→ **TASK BRIEF**
Word for word, please restate the line that contains "Instruction: Select the" and all lines after it through the end of the material, minus the pictures.

→ **RECORD SET**

++++

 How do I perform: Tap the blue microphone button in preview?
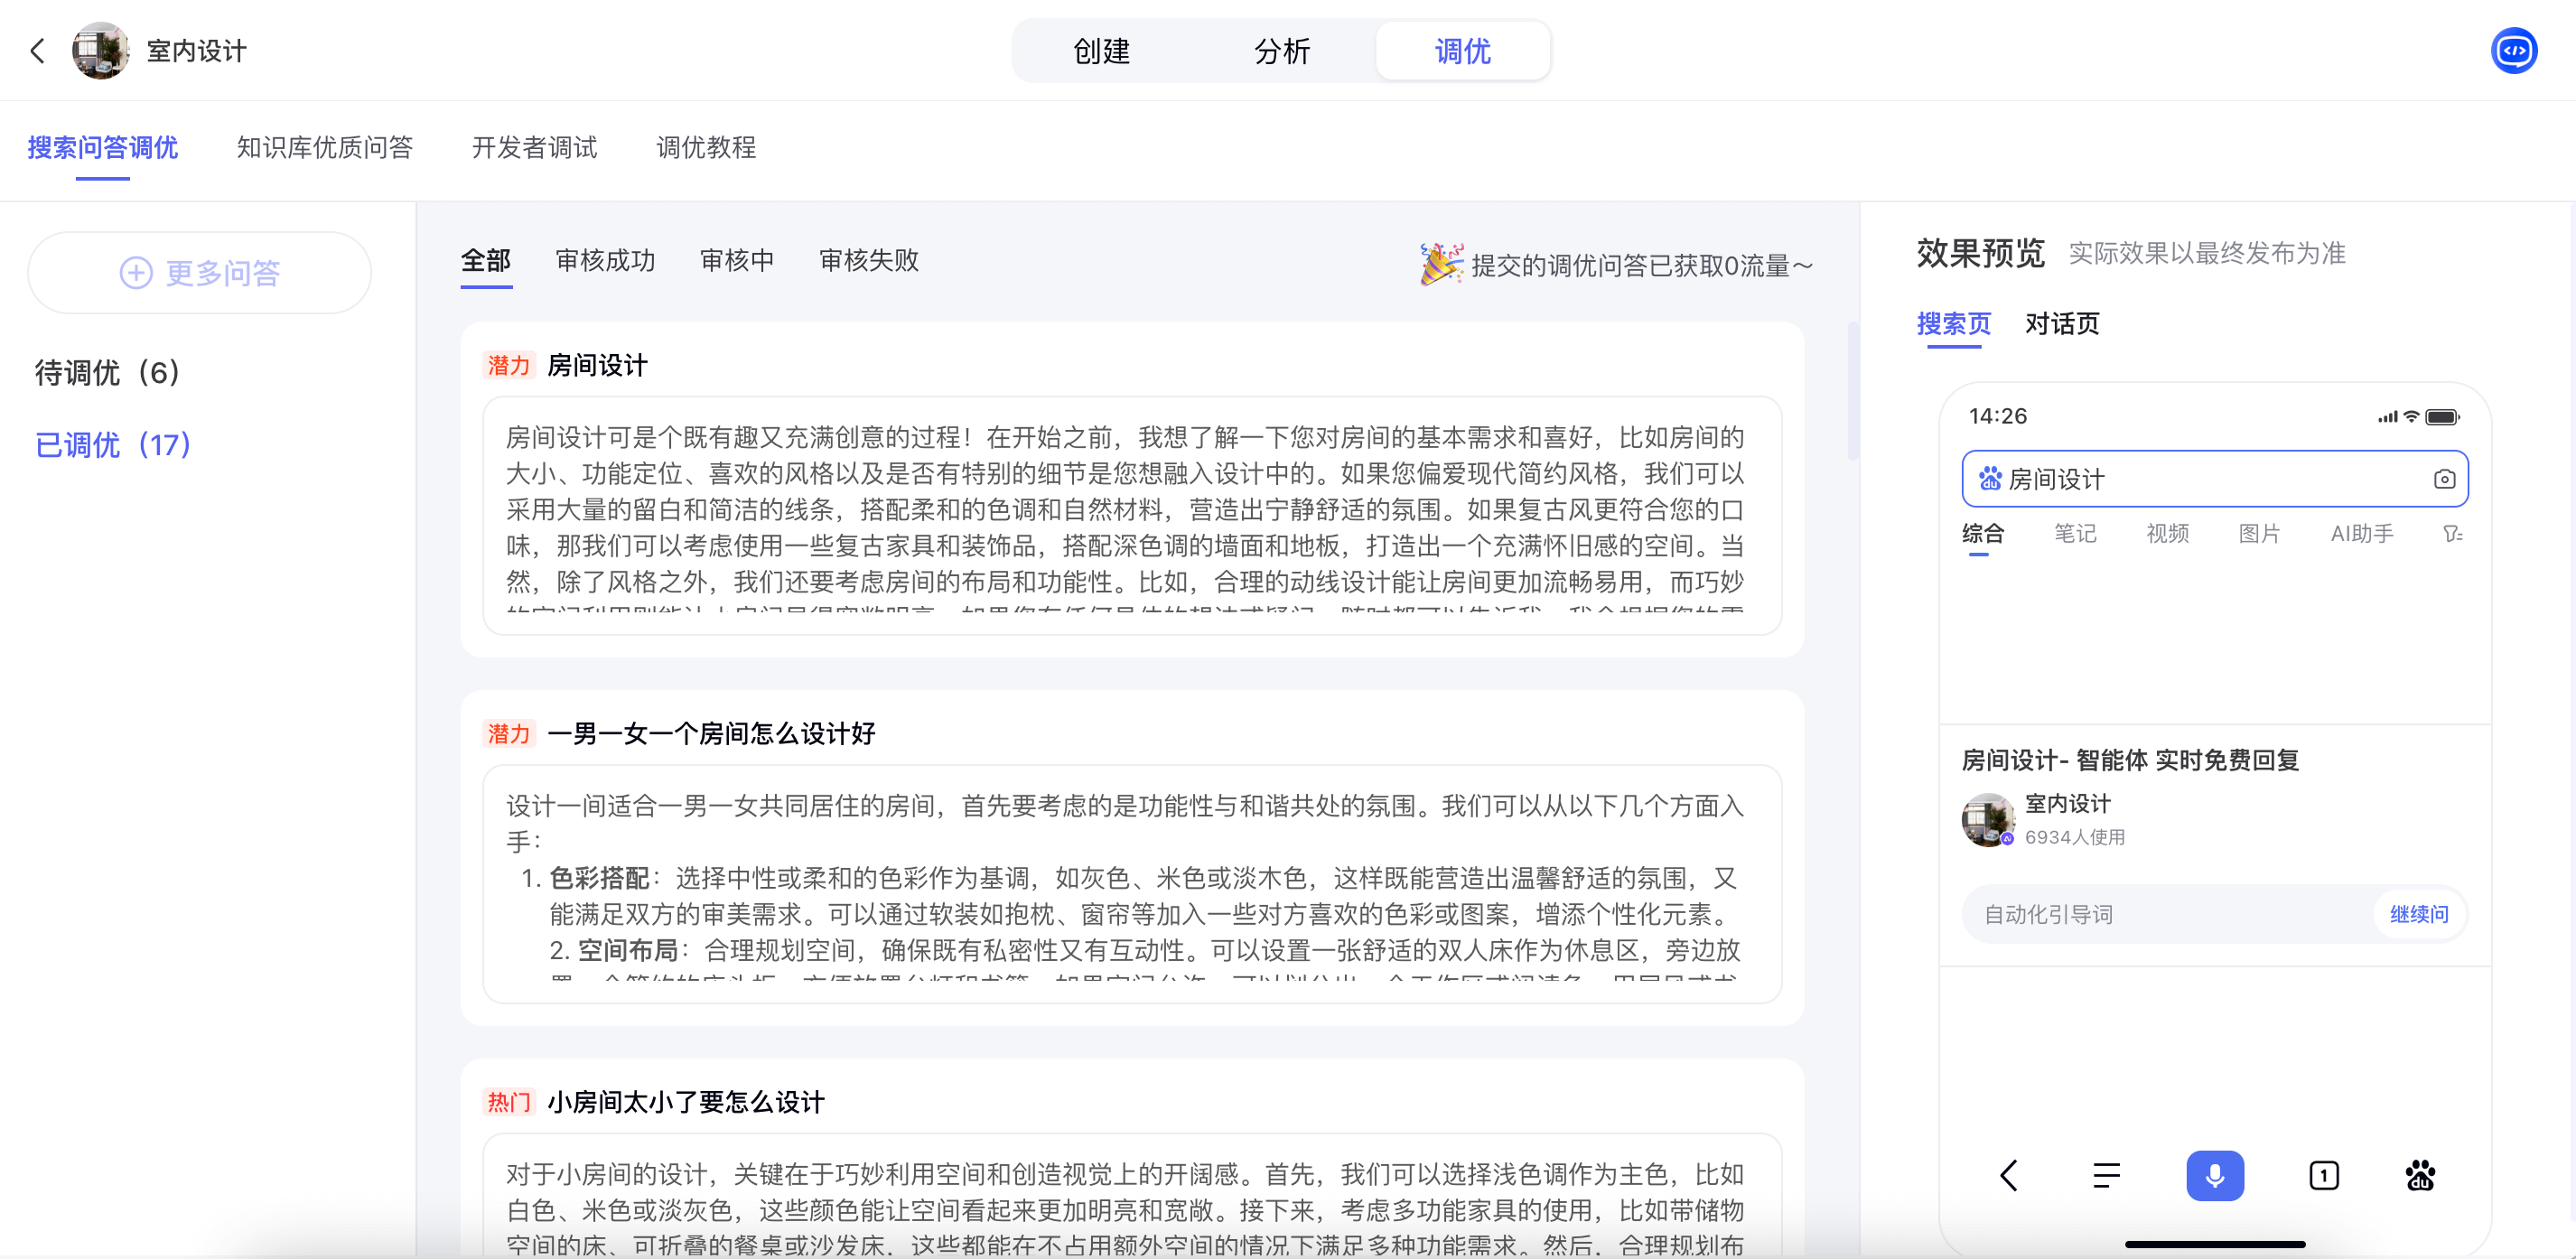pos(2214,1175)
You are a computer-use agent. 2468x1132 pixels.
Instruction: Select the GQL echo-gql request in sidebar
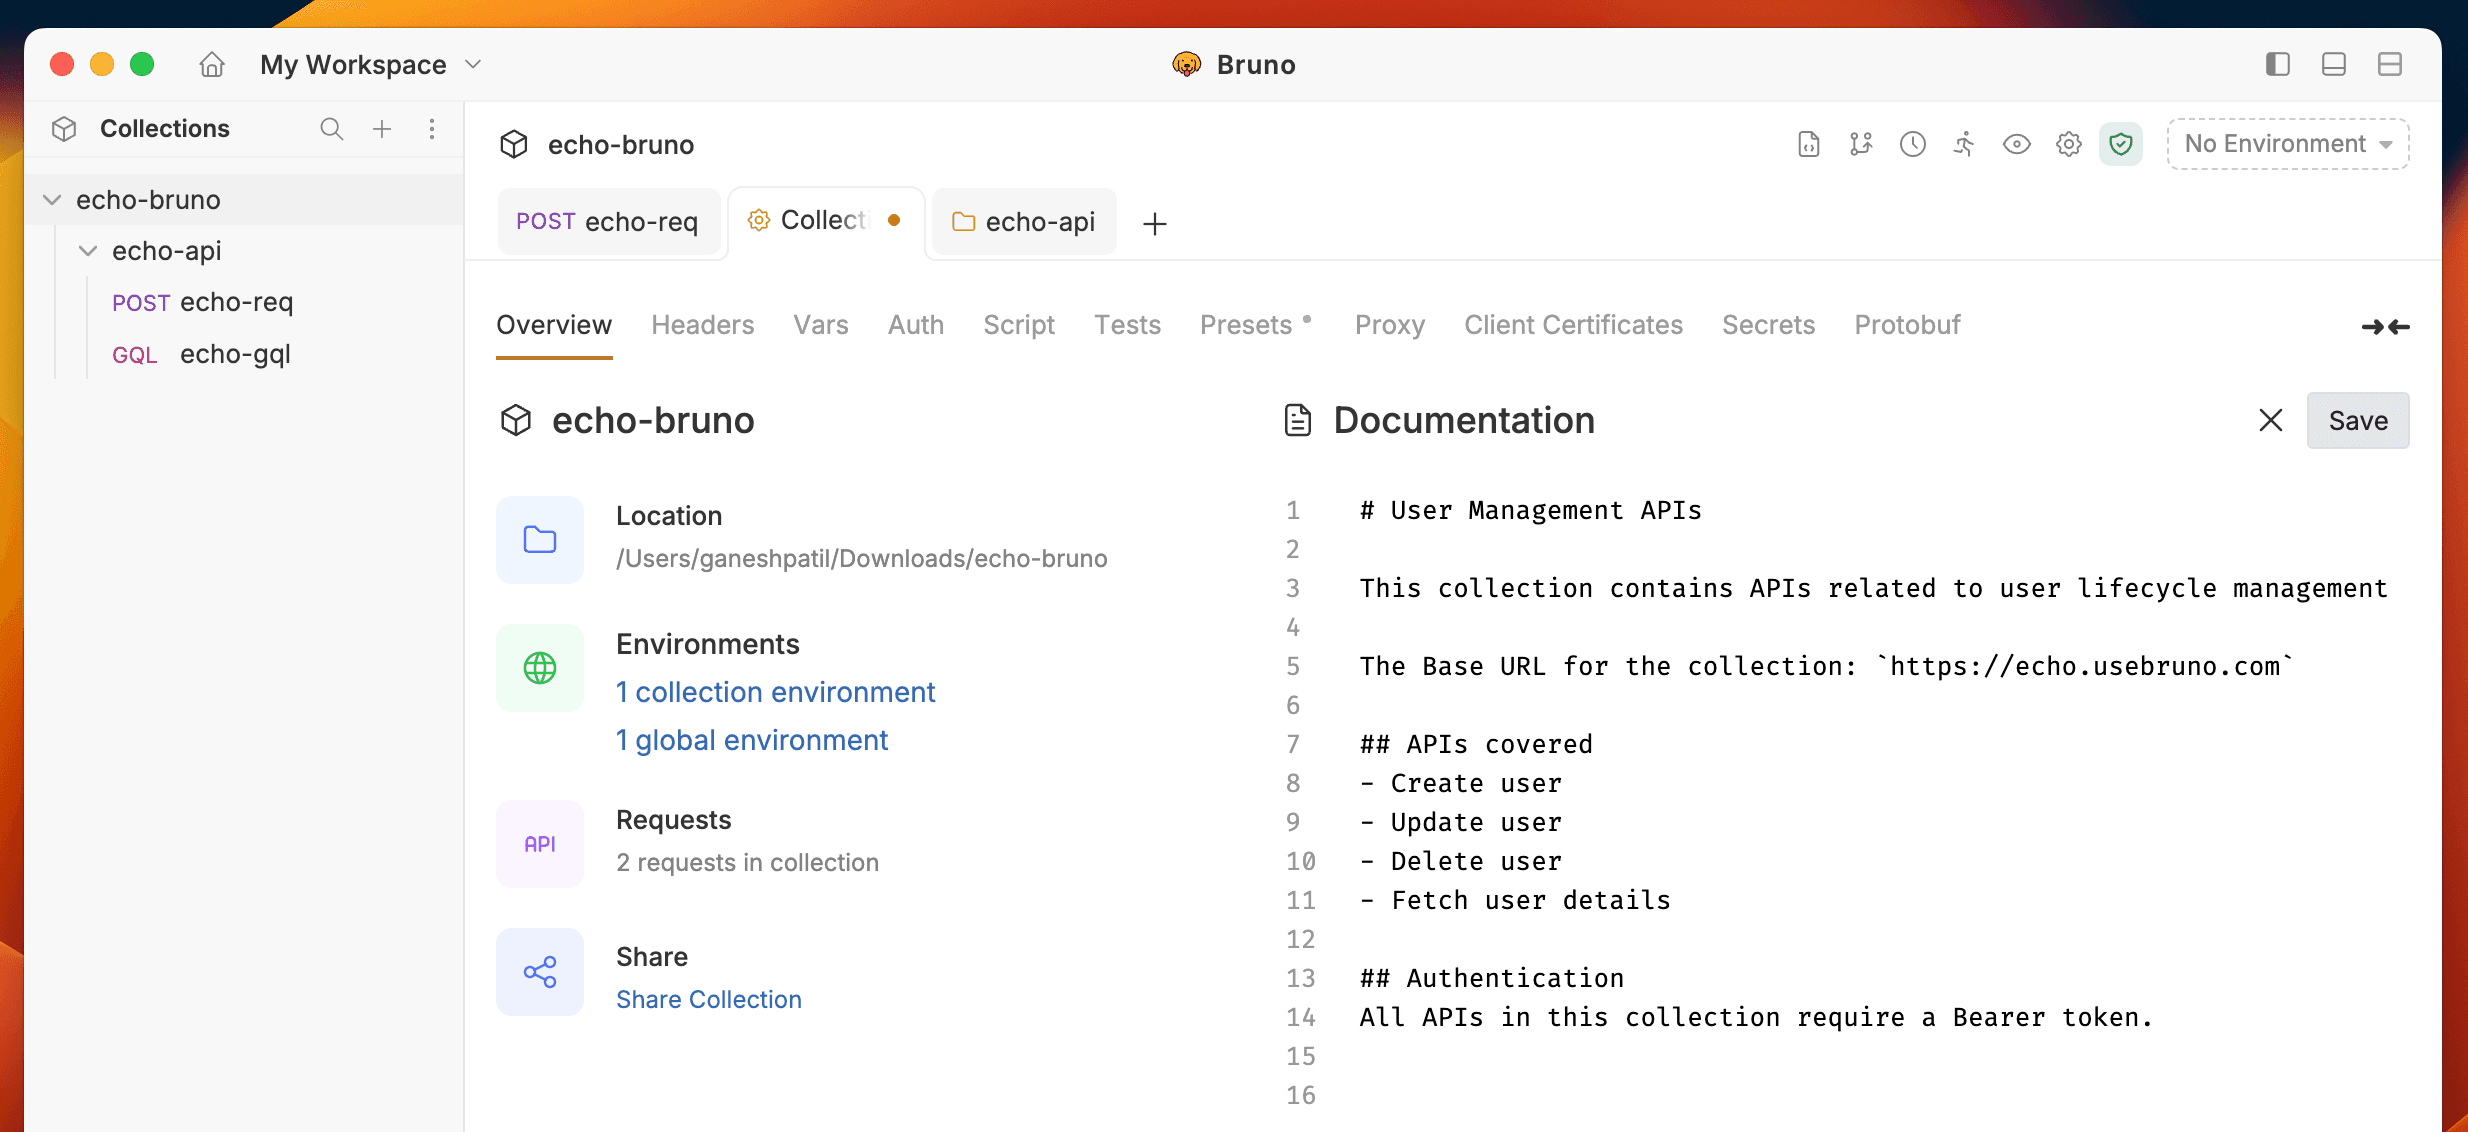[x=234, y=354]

++++

→ **RESULT FOR THIS TASK**
Instruction: Select the GQL echo-gql request in sidebar
[x=234, y=354]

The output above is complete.